── Records for this exercise ──

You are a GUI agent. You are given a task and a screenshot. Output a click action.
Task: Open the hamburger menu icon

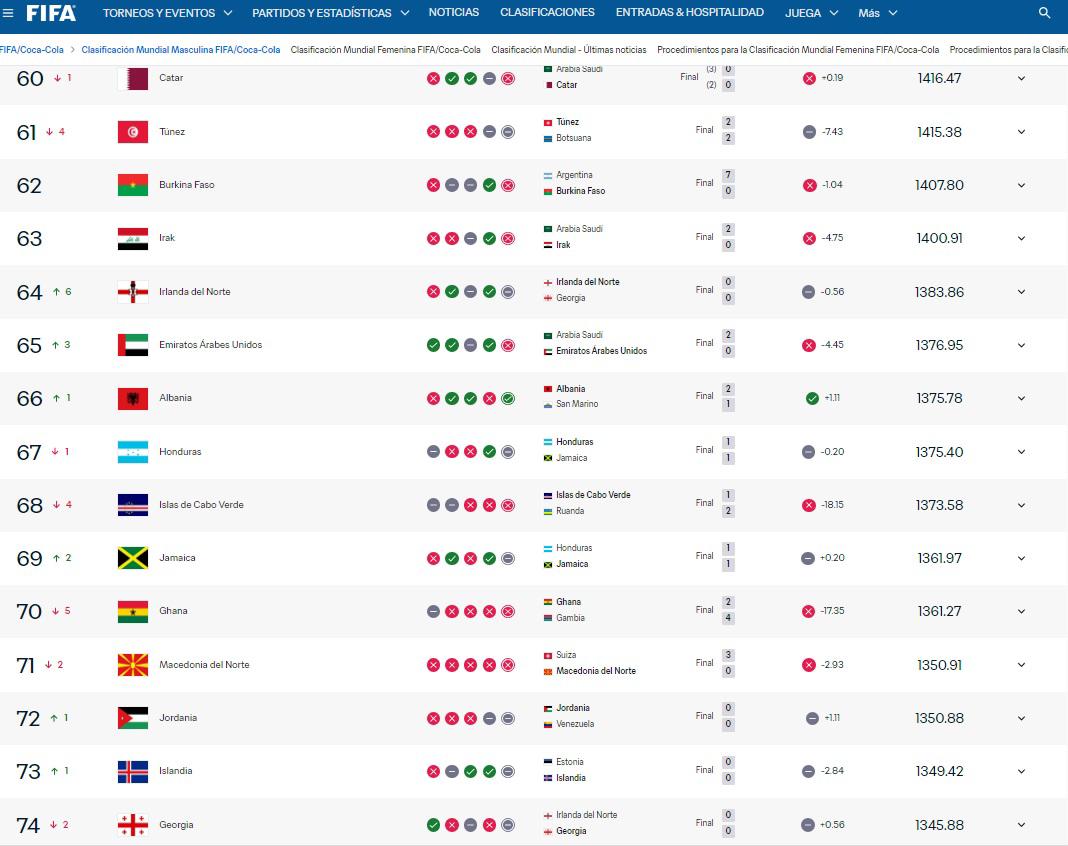click(x=8, y=13)
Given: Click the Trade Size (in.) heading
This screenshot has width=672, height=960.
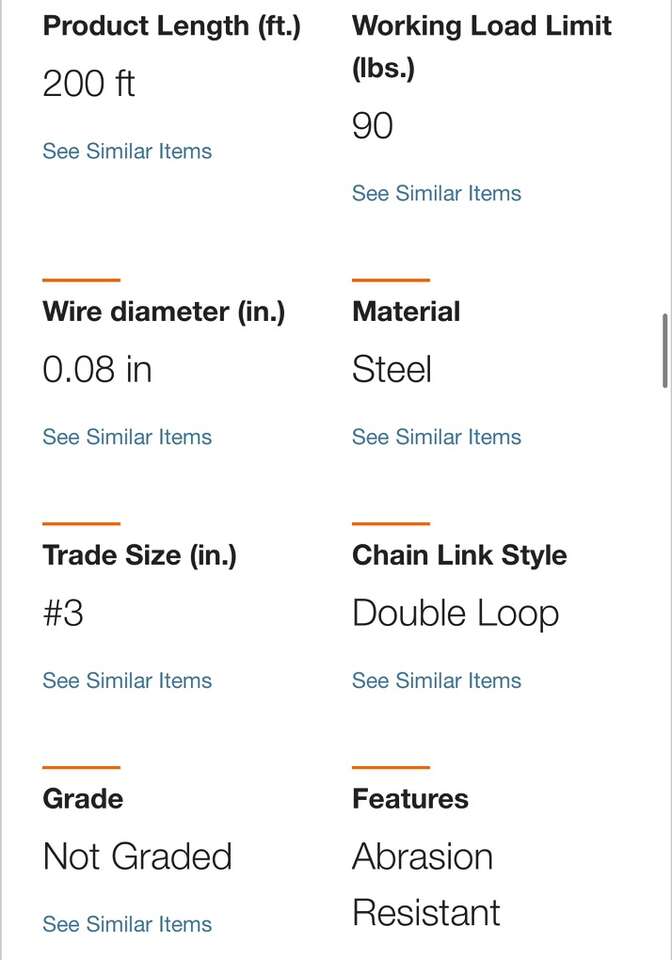Looking at the screenshot, I should [139, 556].

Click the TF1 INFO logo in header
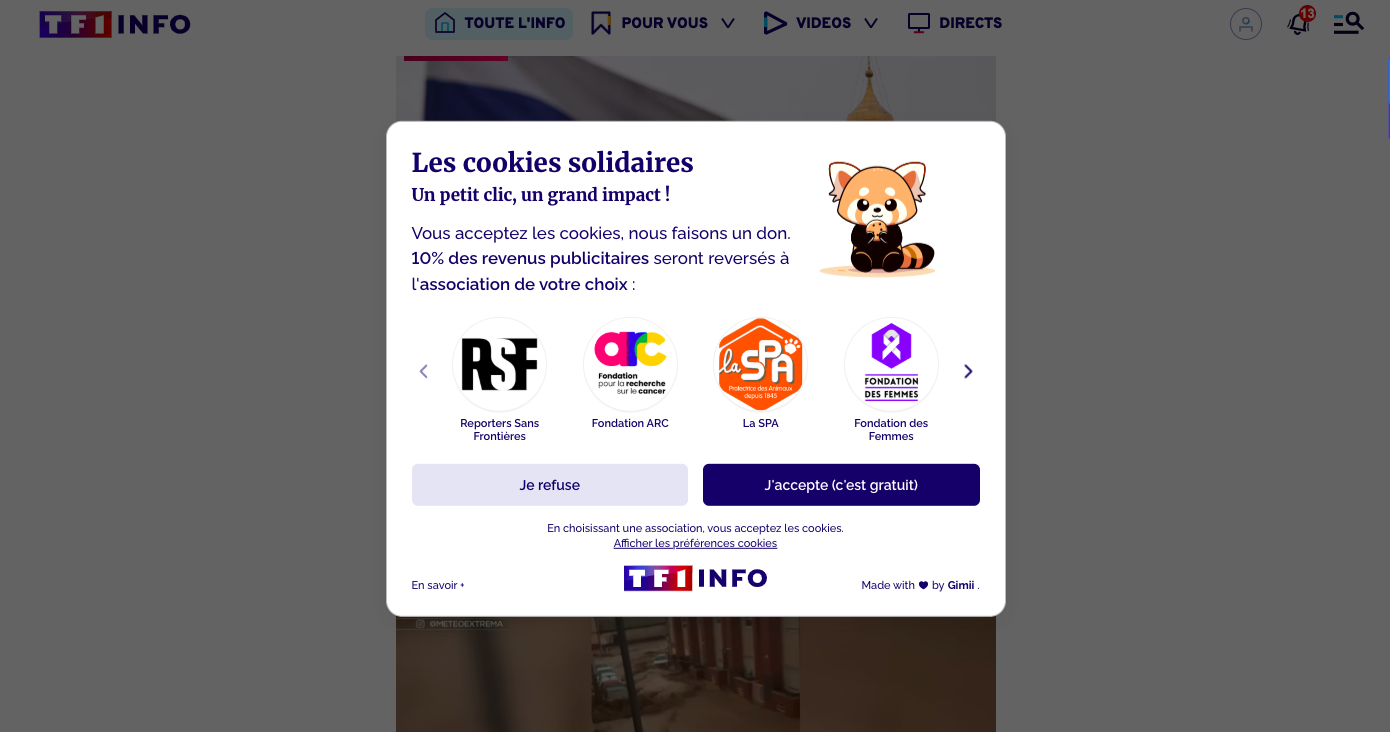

───

Task prompt >>
Please quote the records above exactly, beginning at the line that contains "This screenshot has width=672, height=960." and ending at their last line. Leave the pictures out.

Response area >>
This screenshot has width=672, height=960.
Looking at the screenshot, I should [139, 556].

Click the TF1 INFO logo in header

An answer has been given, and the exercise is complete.